Guatemalan Town

ON the night before market, the roads to Chichicastenango are crowded with Indians and their wares. Some arrive in brightly painted school buses that groan and crawl their way up the steep canyons. Others travel on foot carrying huge loads of produce, pottery, and textiles in baskets strapped around their heads. The town's rain-stained square is still dark as they set up their rickety wooden stalls and light their cooking fires. But when the sun comes up the Guatemalan mountain town of Chichicastenango explodes in a festival of noise and color.

Market day in ``Chichi'' is one of the great gathering places for Guatemala's Mayan Indians. On Thursdays and Sundays they come from villages throughout the western highlands, dressed in their native costumes, to buy and sell, to gossip, and to participate in the spectacular and mystical rituals of folk Roman Catholicism. Once an ancient settlement of the Maya-Quich'e Indians, Chichi today is one of the most colorful places in Central America.

BY six in the morning, Chichi's narrow cobblestone streets are choked with people. Indian women in brilliant costumes press past each other. Men loaded with baskets of goods careen between the stalls, and smooth-faced children munch on tortillas. Wood smoke fills the chilly mountain air and mingles with the smell of frying eggs, steaming coffee, and black beans. Under the tarpaulins that cover the square, little girls clap their hands softly as they shape breakfast tortillas in their palms, and men sit at long tables finishing breakfast.

Plastic shoes, polyester pants, brightly dyed threads, tomatoes, peaches, and broccoli are among the goods brought to market.

Almost everything is for sale in Chichi. Tall burlap bags are rolled back to show spices, noodles, and black and white beans. On the steps of the whitewashed El Calvario chapel at the plaza's edge, men in straw hats sit by their bundles of firewood for sale. Hens roped into baskets cackle and flap their wings. Pots and pans hang from the stalls. Old men pull on your elbow, offering to sell you brass weights or bells or machetes with jade handles.

The most breathtaking displays are the weavings brought to market from remote highland villages. Brilliant reds, greens, and purples are woven into wraparound skirts that hang like royal banners in the wind. Vivid woven sashes and richly embroidered huipiles, the blouses worn by Indian women, are piled high on tables, watched by women as they gossip together and tend their children.

Visitors to Chichi are expected to bargain, and the bargaining is world-class. The influx of foreign tourists has pushed up prices for textiles and folk art. Judging the true value is hard work: The serene almond faces of the Mayan traders give nothing away.

Even small children are experts in feigning disinterest; they lower their prices only slowly, wearing down the buyer. If he gives in too easily, he will hear, as soon as his purchase is in hand and his back is turned, giggling among the Indians.

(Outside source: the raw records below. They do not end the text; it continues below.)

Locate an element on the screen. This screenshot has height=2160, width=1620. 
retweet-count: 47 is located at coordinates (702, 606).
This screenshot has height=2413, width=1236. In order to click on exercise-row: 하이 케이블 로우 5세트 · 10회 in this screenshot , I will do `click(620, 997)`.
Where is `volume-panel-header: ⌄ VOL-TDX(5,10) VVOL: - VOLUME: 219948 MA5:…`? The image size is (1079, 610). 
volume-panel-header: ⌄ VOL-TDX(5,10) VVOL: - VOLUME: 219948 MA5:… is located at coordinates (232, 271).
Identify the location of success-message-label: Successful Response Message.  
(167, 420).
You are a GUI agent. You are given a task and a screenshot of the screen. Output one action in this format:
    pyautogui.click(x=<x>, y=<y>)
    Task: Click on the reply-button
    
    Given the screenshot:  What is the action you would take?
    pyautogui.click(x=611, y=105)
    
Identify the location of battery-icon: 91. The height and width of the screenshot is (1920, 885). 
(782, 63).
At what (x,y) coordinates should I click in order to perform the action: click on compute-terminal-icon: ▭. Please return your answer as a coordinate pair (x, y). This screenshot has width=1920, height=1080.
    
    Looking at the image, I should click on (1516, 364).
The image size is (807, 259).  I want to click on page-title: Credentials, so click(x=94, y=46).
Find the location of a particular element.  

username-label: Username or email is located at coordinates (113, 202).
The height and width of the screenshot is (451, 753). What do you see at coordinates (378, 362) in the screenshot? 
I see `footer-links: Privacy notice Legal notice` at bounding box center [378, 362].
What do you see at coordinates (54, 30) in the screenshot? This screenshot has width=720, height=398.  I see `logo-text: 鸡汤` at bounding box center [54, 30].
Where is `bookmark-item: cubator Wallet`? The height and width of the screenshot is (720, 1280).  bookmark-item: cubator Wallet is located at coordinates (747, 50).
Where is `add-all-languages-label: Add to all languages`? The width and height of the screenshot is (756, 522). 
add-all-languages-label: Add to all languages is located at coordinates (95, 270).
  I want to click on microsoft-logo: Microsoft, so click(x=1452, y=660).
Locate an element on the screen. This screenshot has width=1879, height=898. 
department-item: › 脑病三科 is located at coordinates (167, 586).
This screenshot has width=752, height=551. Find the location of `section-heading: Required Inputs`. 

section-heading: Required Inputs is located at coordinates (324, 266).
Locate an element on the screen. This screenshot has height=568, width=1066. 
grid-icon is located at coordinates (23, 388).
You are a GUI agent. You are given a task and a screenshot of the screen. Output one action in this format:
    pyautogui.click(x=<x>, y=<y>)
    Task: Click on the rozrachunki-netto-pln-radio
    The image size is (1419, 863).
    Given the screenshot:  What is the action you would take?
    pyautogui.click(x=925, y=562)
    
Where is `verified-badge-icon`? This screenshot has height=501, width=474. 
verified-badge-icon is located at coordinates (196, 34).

Alongside the frank commerce, however, lies the mystery of Chichicastenango's market day. The 16th-century church of Santo Tom'as looms above the market square. Like a Mayan pyramid, it sits on a huge pile of masonry. Indian prayer men, called chuchkajaues, gather there to ask the saints and Mayan idols for help. They light fires at the foot of the stone steps and stand before the church door, praying. The effect, especially at night, is awesome. A prayer man stands alone, his face lit by dozens of candles at his feet, shrouded in smoke from a chalice that he swings in circles around him.

Anything can happen on market day in Chichi. Scores of little boys offer their services as guides and all answer ``Thom'as'' when asked their names. An old man, bent double, drags a giant wooden cross down a cobblestone street. In the monastery next to the church 15 little girls in huipiles and wrap skirts play ``Sounds of Silence'' on a huge marimba, a xylophone-like instrument whose sounds come from gourds.

CHICHICASTENANGO is one of the few Guatemalan towns that still maintains a separate government for Indians, who make up 97 percent of its population. A separate mayor and councilmen, as well as an Indian court take care of matters that affect Indians exclusively. This is a reason why Chichi remains the center for Indians of the highlands and why it still holds much of the mystery of the Mayan culture.

Some of the trading in Chichi is dominated by Ladino or other non-Indian merchants, and large numbers of foreigners dilute Chichi's atmosphere on market day. But the Mayas still wrap the town with a veil of their own.

Like sentinels, hundreds of hand-carved wood masks guard the entrance to the market square. The specialty of Chichi's artisans, they hang in long rows in the stalls along the square: dogs, owls, unicorns, horses, monsters, and spirits. In the brilliant colors for which the Mayas are famous, they grin and grimace, leer and laugh at all who pass by.